土壌主義

 拙著『ドストエフスキーのエレベーター――自尊心の病について』で述べたように、ドストエフスキーアポロン・グリゴーリエフと共に唱えた土壌主義とは、社会の最底辺に生きる人々とともに生きることです。つまり、昇りのエレベーターから降り、自らそのような人々とともに生きるということです。

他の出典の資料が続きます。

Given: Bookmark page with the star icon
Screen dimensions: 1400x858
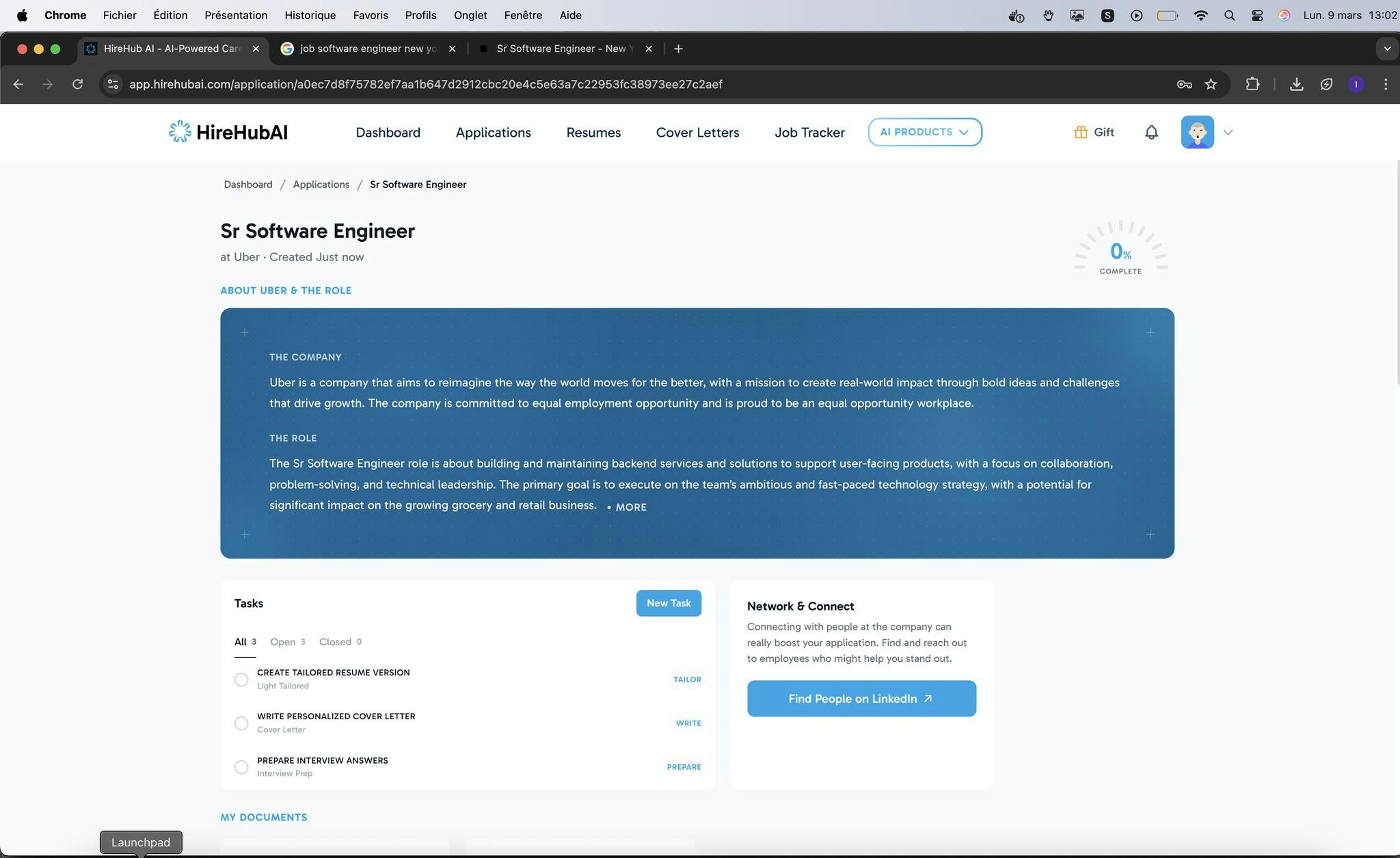Looking at the screenshot, I should pos(1211,84).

 このような姿勢は、シベリアの監獄で回心への運動を開始したドストエフスキーがシベリアから帰還して書いた小説に一貫して現れています。要するに、彼の社会の最底辺の人々とともに生きようという姿勢が『罪と罰』、『白痴』、『悪霊』、『未成年』、『カラマーゾフの兄弟』などに現れているのです。
 これは聖書も同じです。
 大阪の釜ヶ崎で布教している本田哲郎が言うように、「旧約聖書新約聖書も、どちらも、基本的には当時の社会の底辺に立たされていた人たちを励まし力づけるために書かれたもの、ということでは共通しています」(『講義録』、vol.3、日本聖書協会主催「聖書セミナー」、クリスチャンセンター神戸バイブル・ハウスセミナー委員会発行、2011)。

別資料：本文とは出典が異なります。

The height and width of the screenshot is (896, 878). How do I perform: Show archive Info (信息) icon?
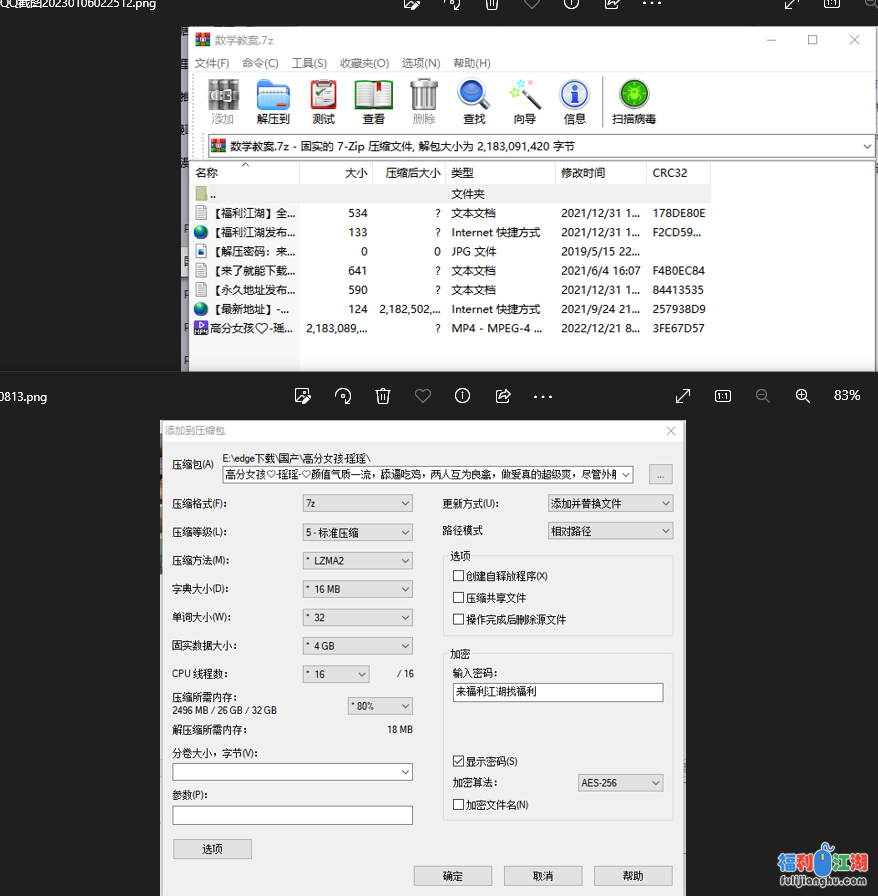574,102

 ところが、本田によれば、「その聖書の解釈・翻訳が、社会の底辺の痛みを知らないインテリの学者たちによって、自分たちの視座をもってなされている」(同前書)。つまり、「原作者の視座を共有してこそ、正確な翻訳ができるもの」であるのにも拘わらず、「社会の底辺の痛みを知らないインテリの学者たち」が訳したため、共同訳聖書ではそうなっていない。「聖書を正しく翻訳するためには、貧しく小さくされている人々の、痛み、苦しみ、さびしさ、悔しさ、怒りの視座に立つ努力は不可欠」(同前書)なのです。
 これと同じことがドストエフスキーの小説、とくにシベリアから帰還して彼が書いた小説の解釈・翻訳にも言えます。しかし、わが国では、聖書と同様、ドストエフスキーの小説も、「社会の底辺の痛みを知らないインテリの学者たちによって、自分たちの視座をもって」解釈・翻訳されているのです。このため、たとえば、亀山郁夫のとんでもないマトリョーシャ解釈がインテリたちに拍手をもって迎えられたのです。